━━━━━ Provided information ━━━━━

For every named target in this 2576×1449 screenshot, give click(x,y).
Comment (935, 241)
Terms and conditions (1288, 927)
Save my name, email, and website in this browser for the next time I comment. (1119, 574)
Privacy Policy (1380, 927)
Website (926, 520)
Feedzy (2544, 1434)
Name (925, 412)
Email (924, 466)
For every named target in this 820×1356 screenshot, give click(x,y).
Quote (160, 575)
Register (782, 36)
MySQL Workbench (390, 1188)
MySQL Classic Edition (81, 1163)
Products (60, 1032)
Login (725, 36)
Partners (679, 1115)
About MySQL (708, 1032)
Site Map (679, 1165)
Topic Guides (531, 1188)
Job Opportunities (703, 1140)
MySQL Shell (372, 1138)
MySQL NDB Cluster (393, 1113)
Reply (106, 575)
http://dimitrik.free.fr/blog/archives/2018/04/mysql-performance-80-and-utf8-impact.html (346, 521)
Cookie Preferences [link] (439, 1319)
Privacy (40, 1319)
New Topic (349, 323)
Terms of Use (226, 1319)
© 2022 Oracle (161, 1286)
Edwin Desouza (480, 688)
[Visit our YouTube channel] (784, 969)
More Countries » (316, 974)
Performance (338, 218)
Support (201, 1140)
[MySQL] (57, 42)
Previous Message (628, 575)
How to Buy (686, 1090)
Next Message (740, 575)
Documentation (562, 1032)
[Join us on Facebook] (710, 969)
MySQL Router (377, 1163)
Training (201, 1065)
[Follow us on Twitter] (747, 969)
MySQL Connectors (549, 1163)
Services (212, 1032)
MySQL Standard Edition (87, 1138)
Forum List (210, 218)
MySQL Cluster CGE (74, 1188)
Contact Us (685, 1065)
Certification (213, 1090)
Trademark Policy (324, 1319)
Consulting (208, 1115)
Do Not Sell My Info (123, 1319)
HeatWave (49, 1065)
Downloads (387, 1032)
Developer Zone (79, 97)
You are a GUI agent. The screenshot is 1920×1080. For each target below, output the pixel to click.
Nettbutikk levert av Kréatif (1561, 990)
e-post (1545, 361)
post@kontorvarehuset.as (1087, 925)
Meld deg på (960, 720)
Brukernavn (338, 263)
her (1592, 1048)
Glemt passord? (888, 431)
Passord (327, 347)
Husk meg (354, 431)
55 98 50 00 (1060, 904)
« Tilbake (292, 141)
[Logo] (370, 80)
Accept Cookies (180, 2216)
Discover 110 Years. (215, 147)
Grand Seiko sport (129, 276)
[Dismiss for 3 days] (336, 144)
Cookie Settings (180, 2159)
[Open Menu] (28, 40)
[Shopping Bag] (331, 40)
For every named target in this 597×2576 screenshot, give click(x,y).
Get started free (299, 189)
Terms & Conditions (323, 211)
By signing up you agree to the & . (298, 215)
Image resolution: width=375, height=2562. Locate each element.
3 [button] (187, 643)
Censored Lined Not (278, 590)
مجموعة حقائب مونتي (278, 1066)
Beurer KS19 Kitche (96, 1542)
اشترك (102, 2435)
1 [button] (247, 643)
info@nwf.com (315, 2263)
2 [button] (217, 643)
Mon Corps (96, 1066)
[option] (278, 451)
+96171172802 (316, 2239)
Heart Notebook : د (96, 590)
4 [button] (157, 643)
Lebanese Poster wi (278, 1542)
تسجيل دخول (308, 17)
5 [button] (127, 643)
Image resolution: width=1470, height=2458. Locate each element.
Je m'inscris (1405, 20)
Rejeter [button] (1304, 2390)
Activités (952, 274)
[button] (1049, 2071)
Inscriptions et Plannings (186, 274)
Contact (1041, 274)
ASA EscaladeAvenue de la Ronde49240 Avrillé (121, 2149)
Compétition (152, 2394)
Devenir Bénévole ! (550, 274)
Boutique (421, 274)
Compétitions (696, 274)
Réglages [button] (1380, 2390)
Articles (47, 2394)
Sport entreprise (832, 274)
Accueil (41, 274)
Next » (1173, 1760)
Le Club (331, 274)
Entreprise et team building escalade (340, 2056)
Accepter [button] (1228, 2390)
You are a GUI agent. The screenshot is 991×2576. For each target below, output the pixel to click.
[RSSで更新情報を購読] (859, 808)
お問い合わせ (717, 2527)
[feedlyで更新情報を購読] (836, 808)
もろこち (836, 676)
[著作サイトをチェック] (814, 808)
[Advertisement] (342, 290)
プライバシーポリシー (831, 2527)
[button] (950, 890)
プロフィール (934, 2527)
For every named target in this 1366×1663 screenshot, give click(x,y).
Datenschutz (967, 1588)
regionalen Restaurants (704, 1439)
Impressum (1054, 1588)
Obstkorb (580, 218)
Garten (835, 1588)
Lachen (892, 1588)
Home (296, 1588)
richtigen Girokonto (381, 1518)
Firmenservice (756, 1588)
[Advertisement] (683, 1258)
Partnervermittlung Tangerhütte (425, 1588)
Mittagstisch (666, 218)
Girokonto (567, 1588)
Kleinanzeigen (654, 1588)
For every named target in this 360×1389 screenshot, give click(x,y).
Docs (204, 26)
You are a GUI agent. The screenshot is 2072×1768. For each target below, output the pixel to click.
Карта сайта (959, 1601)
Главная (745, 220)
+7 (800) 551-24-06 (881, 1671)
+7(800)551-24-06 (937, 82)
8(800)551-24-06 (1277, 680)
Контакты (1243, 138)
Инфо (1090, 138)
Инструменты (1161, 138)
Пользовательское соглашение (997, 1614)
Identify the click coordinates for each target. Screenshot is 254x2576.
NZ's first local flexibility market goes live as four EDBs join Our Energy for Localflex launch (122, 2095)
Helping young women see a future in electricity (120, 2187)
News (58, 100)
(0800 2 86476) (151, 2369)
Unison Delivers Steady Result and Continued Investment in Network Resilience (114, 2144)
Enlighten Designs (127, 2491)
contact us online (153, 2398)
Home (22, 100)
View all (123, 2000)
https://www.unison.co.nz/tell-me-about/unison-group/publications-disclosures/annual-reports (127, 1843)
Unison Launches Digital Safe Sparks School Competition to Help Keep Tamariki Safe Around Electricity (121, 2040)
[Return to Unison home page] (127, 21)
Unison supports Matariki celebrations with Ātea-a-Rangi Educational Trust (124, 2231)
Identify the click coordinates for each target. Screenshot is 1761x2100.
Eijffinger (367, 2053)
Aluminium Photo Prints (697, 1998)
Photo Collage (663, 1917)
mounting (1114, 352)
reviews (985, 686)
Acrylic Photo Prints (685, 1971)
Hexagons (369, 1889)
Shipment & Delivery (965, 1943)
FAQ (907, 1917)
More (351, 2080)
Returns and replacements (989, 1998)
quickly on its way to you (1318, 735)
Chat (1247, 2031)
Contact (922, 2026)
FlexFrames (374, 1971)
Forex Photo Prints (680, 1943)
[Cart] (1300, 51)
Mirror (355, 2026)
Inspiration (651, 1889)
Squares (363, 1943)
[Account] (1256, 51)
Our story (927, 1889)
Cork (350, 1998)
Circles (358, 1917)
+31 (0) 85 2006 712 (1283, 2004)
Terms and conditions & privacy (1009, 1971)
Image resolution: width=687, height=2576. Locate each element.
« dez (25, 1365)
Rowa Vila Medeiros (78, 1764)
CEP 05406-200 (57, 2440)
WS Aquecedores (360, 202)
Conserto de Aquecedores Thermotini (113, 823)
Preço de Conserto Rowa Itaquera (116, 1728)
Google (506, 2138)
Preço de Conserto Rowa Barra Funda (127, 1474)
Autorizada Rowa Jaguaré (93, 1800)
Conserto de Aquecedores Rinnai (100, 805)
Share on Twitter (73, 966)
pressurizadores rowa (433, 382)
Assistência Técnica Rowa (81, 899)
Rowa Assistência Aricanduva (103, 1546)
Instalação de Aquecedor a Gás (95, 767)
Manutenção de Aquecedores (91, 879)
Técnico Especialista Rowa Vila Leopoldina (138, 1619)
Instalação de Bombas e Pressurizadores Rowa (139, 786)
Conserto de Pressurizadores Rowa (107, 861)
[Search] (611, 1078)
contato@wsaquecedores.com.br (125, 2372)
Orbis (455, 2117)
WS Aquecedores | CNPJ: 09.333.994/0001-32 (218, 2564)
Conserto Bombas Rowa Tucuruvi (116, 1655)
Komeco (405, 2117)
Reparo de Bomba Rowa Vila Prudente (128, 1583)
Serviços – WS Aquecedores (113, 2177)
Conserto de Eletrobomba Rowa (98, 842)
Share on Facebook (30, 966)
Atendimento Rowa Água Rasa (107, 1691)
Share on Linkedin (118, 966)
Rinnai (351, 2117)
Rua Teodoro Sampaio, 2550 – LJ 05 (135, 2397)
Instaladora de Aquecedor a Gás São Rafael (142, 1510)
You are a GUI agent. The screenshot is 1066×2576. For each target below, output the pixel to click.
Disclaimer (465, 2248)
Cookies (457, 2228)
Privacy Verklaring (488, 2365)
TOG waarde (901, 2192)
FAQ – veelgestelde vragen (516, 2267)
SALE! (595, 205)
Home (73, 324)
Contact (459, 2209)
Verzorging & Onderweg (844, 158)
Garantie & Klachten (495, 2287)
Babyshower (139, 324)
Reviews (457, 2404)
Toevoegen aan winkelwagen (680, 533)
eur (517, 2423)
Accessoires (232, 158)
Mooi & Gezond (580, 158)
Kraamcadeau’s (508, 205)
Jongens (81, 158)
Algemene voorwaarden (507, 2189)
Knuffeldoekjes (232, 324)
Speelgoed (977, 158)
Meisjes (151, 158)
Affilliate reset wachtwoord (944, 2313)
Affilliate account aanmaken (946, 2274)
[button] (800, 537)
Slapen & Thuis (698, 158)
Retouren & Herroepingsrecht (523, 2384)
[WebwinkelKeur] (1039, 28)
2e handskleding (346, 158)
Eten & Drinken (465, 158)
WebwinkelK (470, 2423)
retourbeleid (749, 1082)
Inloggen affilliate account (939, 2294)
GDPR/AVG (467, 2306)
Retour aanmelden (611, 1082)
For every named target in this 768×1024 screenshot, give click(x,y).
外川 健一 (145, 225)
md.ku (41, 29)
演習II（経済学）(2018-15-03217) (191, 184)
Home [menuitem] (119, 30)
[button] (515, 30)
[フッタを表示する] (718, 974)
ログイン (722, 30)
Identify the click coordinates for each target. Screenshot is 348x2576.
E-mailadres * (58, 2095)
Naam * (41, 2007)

━━━━━

Problem to solve
Above this instruction are the records; retype exactly the lines from the one containing "Heart Notebook : د (96, 590)" up to and including the one containing "Articles (47, 2394)".

Answer to the exercise
Heart Notebook : د (96, 590)
4 [button] (157, 643)
Lebanese Poster wi (278, 1542)
تسجيل دخول (308, 17)
5 [button] (127, 643)
Image resolution: width=1470, height=2458. Locate each element.
Je m'inscris (1405, 20)
Rejeter [button] (1304, 2390)
Activités (952, 274)
[button] (1049, 2071)
Inscriptions et Plannings (186, 274)
Contact (1041, 274)
ASA EscaladeAvenue de la Ronde49240 Avrillé (121, 2149)
Compétition (152, 2394)
Devenir Bénévole ! (550, 274)
Boutique (421, 274)
Compétitions (696, 274)
Réglages [button] (1380, 2390)
Articles (47, 2394)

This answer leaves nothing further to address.